The z_rotation should turn the other way around to follow the conventions of a right-handed coordinate frame (e.g. Left- vs. Right-Handed Coordinate Systems).
Note that x_rotation is usually around 180 degrees since the camera’s and AprilTag’s z-axes are inverse to each other. This flip is apparent in x_rotation.
The flip around x yields y_rotations and z_rotations that seem to violate above-mentioned conventions of a right-handed coordinate frame, but instead are results of the concatenation of three rotations.

Currently the concatenated rotation can be expressed as:
R = Rz(-z_rotation) * Ry(y_rotation) * Rx(x_rotation)
Again, the sign of z_rotation should be changed. Then the angles represent the very common Aircraft principal axes (Aircraft principal axes - Wikipedia) with yaw, pitch and roll.

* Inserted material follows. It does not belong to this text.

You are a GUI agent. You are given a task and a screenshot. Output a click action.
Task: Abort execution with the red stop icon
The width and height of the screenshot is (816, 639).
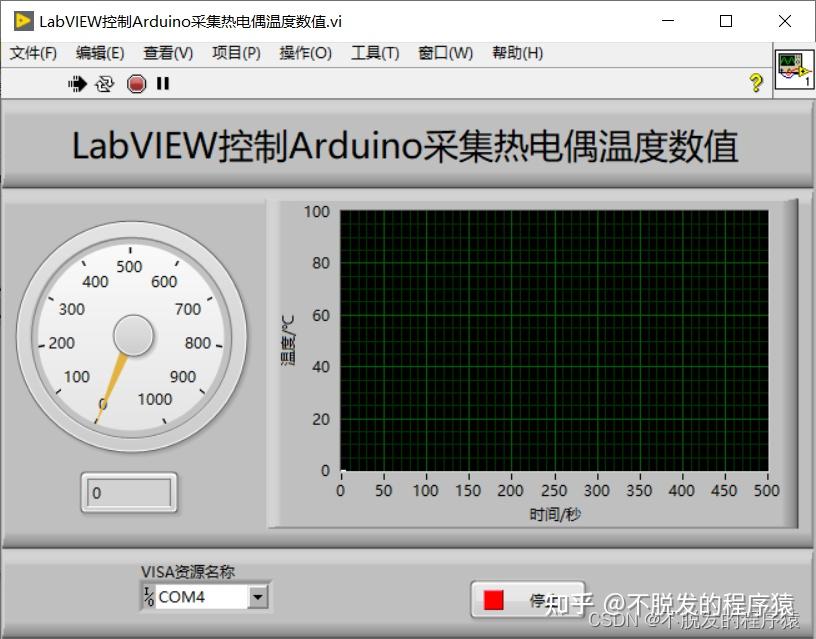135,84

I’d suggest to keep the current behavior of “rotation” (clock-wise rotation in the image). So it would have a different sign than “z_rotation” (right-handed rotation around the z-axis). But I’m not sure where to implement this change. 12k lines in apriltag.c and 5k in py_image.c is quite some code to look into…

I just noticed that the translation doesn’t respect a given region of interest (roi). So if a fixed april tag is detected within different rois, the translation is different.

I mention it here just for the record. A proper fix is probably a bit more complicated.

Edit:
A workaround is to use the cx and cy arguments to fake a virtual principal point for the camera relative to the region of interest.

Thanks for finding these bugs! I will look into this when I have time. Please send another PR to adjust cx and cy by the ROI center. I believe this is the correct thing to do since I don’t share any ROI info with the AprilTag code so it would need to know cx and cy have moved. It assumes it’s looking at the center of the field of view.